The best thing about felting in my opinion is that you don’t need any specialist equipment, all you need to go out and buy is some felting fibre – and then as long as you have some washing up liquid and some bubble wrap lying about you’re ready to go!
A quick disclaimer – I am not an experienced feltmaker! The following is a guide to how we made our felt pieces, it’s probably not the technically correct way to go about it but it worked for us. If you want to have a go, I’d suggest a quick internet search which will take you to loads of brilliant sites with much better instructions, hopefully though, this post might inspire you to give a new craft a go!
First we lay out towels on the table with sheets of bubble wrap on top of them, why the towels and bubble wrap? All will become clear!
Next we took a sheet of pre-felt and cut it to the desired size. Pre-felt is used as a backing for this felting technique, other techniques don’t use this backing so it is not always necessary. Bear in mind the size you cut your pre-felt to will not be the size of your finished piece – it will shrink!
Then we chose our fibres, I went for sea colours because I just can’t resist them! Fibres come in long thick strands which you separate by pulling on the end. When pulling pieces off you are looking for thin, wispy, fluffy pieces of fibre which you can then layer up to create your design.
We layered our chosen coloured fibres up to create a design, with felt making you can create pictures or patterns or whatever you like but with this method you cannot do crisp or clear lines, think impressionism!

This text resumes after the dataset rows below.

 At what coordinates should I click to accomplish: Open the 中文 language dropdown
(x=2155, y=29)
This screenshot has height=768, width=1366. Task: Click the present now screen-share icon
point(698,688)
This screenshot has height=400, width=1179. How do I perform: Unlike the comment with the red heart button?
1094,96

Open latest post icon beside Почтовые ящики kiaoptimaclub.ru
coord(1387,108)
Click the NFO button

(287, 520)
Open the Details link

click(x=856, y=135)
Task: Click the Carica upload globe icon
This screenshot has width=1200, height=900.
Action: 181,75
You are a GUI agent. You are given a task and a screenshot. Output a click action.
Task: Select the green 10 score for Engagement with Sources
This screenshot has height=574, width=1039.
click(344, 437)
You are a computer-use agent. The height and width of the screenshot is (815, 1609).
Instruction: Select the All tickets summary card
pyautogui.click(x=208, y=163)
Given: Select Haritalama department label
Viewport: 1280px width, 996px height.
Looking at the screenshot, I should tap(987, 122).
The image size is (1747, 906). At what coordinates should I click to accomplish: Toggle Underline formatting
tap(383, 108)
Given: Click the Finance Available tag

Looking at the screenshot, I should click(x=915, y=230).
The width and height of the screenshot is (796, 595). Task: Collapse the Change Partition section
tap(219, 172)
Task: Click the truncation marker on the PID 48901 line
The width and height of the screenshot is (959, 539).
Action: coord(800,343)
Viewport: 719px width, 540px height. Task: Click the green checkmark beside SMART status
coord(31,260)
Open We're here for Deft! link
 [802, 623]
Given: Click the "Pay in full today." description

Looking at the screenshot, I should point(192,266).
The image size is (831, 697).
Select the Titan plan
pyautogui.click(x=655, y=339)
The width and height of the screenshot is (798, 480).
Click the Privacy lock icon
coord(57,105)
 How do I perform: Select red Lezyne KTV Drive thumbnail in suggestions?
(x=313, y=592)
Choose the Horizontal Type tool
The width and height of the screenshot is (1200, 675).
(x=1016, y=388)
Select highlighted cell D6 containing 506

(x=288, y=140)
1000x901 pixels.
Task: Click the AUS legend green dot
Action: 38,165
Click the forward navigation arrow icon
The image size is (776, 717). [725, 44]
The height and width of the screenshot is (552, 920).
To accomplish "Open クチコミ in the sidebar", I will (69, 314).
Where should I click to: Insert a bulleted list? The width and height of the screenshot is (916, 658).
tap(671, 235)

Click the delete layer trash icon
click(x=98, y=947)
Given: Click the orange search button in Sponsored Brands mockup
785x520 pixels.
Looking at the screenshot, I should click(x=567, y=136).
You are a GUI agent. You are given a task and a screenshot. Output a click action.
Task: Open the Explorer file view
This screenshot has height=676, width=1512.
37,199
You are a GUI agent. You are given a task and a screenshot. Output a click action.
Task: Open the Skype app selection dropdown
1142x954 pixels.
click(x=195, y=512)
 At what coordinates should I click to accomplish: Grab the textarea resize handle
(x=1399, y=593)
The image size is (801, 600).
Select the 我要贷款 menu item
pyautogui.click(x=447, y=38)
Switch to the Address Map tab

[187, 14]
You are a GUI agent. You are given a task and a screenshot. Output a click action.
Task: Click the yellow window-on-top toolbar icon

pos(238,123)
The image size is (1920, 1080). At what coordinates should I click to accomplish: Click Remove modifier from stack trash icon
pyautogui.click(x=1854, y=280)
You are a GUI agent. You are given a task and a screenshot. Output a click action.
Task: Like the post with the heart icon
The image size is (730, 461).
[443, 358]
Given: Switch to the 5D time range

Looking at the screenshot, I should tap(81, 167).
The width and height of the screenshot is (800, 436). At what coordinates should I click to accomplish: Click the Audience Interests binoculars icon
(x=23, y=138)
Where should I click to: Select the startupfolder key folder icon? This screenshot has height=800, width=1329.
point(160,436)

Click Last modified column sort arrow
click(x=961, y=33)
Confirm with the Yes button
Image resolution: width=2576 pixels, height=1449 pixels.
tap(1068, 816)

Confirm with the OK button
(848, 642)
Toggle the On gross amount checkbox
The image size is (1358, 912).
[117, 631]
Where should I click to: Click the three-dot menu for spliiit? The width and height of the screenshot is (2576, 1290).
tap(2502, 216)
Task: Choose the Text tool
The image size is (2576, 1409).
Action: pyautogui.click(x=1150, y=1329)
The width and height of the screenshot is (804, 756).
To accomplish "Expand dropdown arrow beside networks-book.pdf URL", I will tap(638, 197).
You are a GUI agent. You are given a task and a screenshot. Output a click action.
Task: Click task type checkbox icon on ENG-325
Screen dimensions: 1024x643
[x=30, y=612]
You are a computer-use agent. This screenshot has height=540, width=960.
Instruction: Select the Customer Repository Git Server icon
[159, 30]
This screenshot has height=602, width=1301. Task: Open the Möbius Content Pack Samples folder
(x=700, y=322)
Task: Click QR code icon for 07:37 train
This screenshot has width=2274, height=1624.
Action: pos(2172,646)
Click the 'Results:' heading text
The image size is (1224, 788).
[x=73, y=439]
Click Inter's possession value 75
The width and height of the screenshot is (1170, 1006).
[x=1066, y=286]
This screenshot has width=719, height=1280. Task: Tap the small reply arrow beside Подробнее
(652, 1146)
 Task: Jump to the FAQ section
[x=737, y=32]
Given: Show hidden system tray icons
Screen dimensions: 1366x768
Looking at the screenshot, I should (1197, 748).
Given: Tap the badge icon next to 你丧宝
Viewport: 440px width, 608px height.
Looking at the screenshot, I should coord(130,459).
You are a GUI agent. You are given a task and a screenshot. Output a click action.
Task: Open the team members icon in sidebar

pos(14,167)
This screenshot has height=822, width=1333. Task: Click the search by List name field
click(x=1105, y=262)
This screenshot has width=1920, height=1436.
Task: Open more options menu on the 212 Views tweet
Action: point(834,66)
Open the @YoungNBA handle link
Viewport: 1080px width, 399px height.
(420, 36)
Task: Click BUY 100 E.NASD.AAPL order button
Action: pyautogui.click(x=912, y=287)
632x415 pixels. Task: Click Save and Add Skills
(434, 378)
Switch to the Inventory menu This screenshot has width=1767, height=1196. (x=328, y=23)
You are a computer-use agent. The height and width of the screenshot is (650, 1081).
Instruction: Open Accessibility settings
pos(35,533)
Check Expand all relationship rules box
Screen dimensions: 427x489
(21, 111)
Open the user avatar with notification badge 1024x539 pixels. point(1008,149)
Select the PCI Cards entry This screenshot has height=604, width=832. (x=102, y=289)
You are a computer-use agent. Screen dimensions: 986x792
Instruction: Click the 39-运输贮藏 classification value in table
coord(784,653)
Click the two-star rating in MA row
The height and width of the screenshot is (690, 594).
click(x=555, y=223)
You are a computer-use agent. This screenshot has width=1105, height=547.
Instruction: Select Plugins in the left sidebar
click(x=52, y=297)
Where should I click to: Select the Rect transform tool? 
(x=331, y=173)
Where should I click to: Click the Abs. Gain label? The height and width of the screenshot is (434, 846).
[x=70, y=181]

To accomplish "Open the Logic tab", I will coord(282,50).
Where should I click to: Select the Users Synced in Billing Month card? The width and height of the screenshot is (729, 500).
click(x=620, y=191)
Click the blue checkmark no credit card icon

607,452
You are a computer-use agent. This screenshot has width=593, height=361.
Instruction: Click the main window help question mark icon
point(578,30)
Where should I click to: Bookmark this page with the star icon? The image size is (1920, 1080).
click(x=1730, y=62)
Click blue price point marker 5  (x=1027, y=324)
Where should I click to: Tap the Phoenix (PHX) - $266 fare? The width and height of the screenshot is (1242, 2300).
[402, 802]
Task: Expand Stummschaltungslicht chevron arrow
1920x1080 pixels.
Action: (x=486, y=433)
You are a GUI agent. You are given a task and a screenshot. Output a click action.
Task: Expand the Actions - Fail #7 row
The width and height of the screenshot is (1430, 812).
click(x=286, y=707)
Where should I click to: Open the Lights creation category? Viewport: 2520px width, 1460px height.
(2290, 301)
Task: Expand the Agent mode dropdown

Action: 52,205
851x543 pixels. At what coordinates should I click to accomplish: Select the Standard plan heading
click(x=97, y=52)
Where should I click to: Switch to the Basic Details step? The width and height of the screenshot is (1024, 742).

Once the felt fibres were built up and layered up to the point where we couldn’t really see any gaps it was time to put some water and a little washing up liquid on our pictures. We used a sponge to drip warm water all over the felt.
Next we covered our pieces with some clear plastic (half of a carrier bag will do) added some more water and washing up liquid on top of the plastic and began rubbing our hands all over the pieces. The washing up liquid and water help your hands to glide easily across the plastic. It is this rubbing motion and the heat from your hands which will cause the fibres to mesh together and become one strong piece of fabric.
It is quite tricky to describe how you know when to stop rubbing your felt! As I said before this is a rough guide to how we did it but I’m sure you can find more extensive instructions elsewhere if needs be. We probably rubbed our pieces for about 10 minutes, adding more water/washing up liquid if our hands stopped gliding so easily and also added more water underneath the plastic if areas of the felt looked too dry. The piece will flatten and you should be able to see the fibres start to mesh together, at this stage move onto the rolling.
To roll the felt we wrapped it up in between the bubble wrap and the sheet of clear plastic into a sausage shape, we then wrapped the towel around it and began rolling it back and forth, applying pressure so that heat and friction could do their magic to the felt. Water and soap will probably come out of the roll as you knead it back and forth but that is ok. You will want to turn your project every now and then so that each side is equally worked on. The felt will noticeably shrink during this process. It is done when you have spent a good 5 minutes on each side and when the fibres don’t come apart or come off when you pull at them.
The last stage was to rinse all the soap out of the felt, we gave it a quick rinse in some vinegar too to neutralise the soap which can rot if left in the felt. Here are our finished pieces! They may not be beautiful masterpieces but for first attempts I don’t think they are bad. One brilliant thing about felt making is that even if your piece is not a frame-worthy work of art you can add to it by sewing beads or sequins onto it and cut it up into smaller pieces to use for card making.
With a bit of practise I think anyone could create something really beautiful with this cheap and easy technique, why not try making someone a framed felt picture as a gift?